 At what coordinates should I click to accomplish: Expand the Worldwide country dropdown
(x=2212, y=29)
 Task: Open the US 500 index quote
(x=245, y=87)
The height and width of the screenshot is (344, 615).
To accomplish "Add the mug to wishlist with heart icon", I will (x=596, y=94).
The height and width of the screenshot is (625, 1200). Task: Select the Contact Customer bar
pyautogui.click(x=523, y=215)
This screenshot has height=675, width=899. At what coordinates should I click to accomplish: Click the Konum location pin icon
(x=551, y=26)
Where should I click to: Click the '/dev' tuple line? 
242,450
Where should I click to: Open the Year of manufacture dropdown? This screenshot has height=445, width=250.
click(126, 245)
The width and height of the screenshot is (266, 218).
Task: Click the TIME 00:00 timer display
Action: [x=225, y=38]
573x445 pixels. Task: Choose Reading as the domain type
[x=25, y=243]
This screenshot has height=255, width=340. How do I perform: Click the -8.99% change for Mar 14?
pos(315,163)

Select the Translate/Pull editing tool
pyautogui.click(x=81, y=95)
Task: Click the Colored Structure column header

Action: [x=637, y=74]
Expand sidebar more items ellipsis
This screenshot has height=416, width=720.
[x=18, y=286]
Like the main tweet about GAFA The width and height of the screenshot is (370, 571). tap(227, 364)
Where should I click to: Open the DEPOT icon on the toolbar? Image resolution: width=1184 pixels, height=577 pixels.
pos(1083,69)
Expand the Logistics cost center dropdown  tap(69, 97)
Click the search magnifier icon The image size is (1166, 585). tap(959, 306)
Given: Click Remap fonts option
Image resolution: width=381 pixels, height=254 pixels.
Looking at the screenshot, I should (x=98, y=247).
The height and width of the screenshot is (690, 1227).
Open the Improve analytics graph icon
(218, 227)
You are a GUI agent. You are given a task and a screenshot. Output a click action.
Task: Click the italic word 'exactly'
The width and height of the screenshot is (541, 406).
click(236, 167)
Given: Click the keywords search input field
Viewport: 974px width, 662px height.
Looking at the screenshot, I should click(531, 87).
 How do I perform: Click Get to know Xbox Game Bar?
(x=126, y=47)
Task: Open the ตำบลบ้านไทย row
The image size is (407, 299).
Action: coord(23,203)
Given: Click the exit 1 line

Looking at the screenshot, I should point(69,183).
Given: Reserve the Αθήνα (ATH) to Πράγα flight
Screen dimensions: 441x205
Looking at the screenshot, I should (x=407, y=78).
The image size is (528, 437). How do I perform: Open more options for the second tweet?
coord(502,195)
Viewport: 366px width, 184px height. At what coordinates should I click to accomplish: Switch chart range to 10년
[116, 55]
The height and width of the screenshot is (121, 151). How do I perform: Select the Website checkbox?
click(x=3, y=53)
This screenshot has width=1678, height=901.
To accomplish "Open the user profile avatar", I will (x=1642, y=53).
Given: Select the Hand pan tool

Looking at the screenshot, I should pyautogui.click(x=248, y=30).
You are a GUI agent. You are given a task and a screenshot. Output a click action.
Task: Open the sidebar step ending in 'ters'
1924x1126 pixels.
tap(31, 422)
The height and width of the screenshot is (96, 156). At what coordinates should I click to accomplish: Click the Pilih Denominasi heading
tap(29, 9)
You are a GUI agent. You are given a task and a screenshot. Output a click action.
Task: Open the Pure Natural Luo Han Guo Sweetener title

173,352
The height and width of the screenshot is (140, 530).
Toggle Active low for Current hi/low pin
· · · · · · ·
* [GIVEN EXERCISE] Reproduce all of the records above, word for word.

* [WORKED ANSWER]
 At what coordinates should I click to accomplish: Expand the Worldwide country dropdown
(x=2212, y=29)
 Task: Open the US 500 index quote
(x=245, y=87)
The height and width of the screenshot is (344, 615).
To accomplish "Add the mug to wishlist with heart icon", I will (x=596, y=94).
The height and width of the screenshot is (625, 1200). Task: Select the Contact Customer bar
pyautogui.click(x=523, y=215)
This screenshot has height=675, width=899. At what coordinates should I click to accomplish: Click the Konum location pin icon
(x=551, y=26)
Where should I click to: Click the '/dev' tuple line? 
242,450
Where should I click to: Open the Year of manufacture dropdown? This screenshot has height=445, width=250.
click(126, 245)
The width and height of the screenshot is (266, 218).
Task: Click the TIME 00:00 timer display
Action: [x=225, y=38]
573x445 pixels. Task: Choose Reading as the domain type
[x=25, y=243]
This screenshot has height=255, width=340. How do I perform: Click the -8.99% change for Mar 14?
pos(315,163)

Select the Translate/Pull editing tool
pyautogui.click(x=81, y=95)
Task: Click the Colored Structure column header

Action: [x=637, y=74]
Expand sidebar more items ellipsis
This screenshot has height=416, width=720.
[x=18, y=286]
Like the main tweet about GAFA The width and height of the screenshot is (370, 571). tap(227, 364)
Where should I click to: Open the DEPOT icon on the toolbar? Image resolution: width=1184 pixels, height=577 pixels.
pos(1083,69)
Expand the Logistics cost center dropdown  tap(69, 97)
Click the search magnifier icon The image size is (1166, 585). tap(959, 306)
Given: Click Remap fonts option
Image resolution: width=381 pixels, height=254 pixels.
Looking at the screenshot, I should (x=98, y=247).
The height and width of the screenshot is (690, 1227).
Open the Improve analytics graph icon
(218, 227)
You are a GUI agent. You are given a task and a screenshot. Output a click action.
Task: Click the italic word 'exactly'
The width and height of the screenshot is (541, 406).
click(236, 167)
Given: Click the keywords search input field
Viewport: 974px width, 662px height.
Looking at the screenshot, I should click(531, 87).
 How do I perform: Click Get to know Xbox Game Bar?
(x=126, y=47)
Task: Open the ตำบลบ้านไทย row
The image size is (407, 299).
Action: coord(23,203)
Given: Click the exit 1 line

Looking at the screenshot, I should point(69,183).
Given: Reserve the Αθήνα (ATH) to Πράγα flight
Screen dimensions: 441x205
Looking at the screenshot, I should (x=407, y=78).
The image size is (528, 437). How do I perform: Open more options for the second tweet?
coord(502,195)
Viewport: 366px width, 184px height. At what coordinates should I click to accomplish: Switch chart range to 10년
[116, 55]
The height and width of the screenshot is (121, 151). How do I perform: Select the Website checkbox?
click(x=3, y=53)
This screenshot has width=1678, height=901.
To accomplish "Open the user profile avatar", I will (x=1642, y=53).
Given: Select the Hand pan tool

Looking at the screenshot, I should pyautogui.click(x=248, y=30).
You are a GUI agent. You are given a task and a screenshot. Output a click action.
Task: Open the sidebar step ending in 'ters'
1924x1126 pixels.
tap(31, 422)
The height and width of the screenshot is (96, 156). At what coordinates should I click to accomplish: Click the Pilih Denominasi heading
tap(29, 9)
You are a GUI agent. You are given a task and a screenshot. Output a click action.
Task: Open the Pure Natural Luo Han Guo Sweetener title

173,352
The height and width of the screenshot is (140, 530).
Toggle Active low for Current hi/low pin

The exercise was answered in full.